Illustration of Three-domain system

1999 Three-domain system

The book of science

Tom Sharp

Carl Woese, George E. Fox cell biology Illustration of Three-domain system

Three-domain system

Archaea were thought to be bacteria both being prokaryotes, that is, unicellular organisms lacking nuclei enclosed in a membrane; however, Carl Woese and George E. Fox found that archaea were different and not derived from bacteria, but having a common ancestor.

Archaea

They’re hard to see with naked eyes, and hard to distinguish from bacteria even with a microscope. They live in soils, marshes, and oceans; they live in hot springs and salt lakes; they live on our skin and in our mouths. Once we thought they were rare, but now we know they’re everywhere.

More like you and me

Maybe eukaryotic cell DNA (in you and me) is derived from ancient archaeal ancestors, as similarities in genes may show. Or maybe horizontal gene transfers moved archaeal DNA into eukaryotes more recently, just as they moved between archaea and bacteria. But the thought that tiny halophiles, thermophiles, alkaliphiles, or acidophiles; whether phototrophs, lithotrophs, or organotrophs, could share their gifts with us could either humble us or make us proud.
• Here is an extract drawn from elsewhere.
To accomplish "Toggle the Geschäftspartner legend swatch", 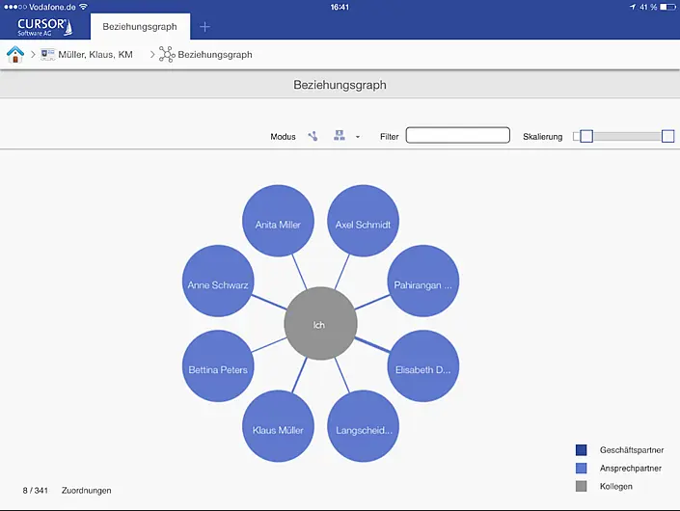I will (x=581, y=450).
Before we discovered archaea, we thought we had only prokaryotes (bacteria) and eukaryotes (protists, plants, fungi, and animals). At first, we thought archaea were kinds of bacteria; however, Woese found large differences among archaea, bacteria, and eukarya in ribosomal RNA structures, which are essential to all life and known to be stable on evolutionary time scales.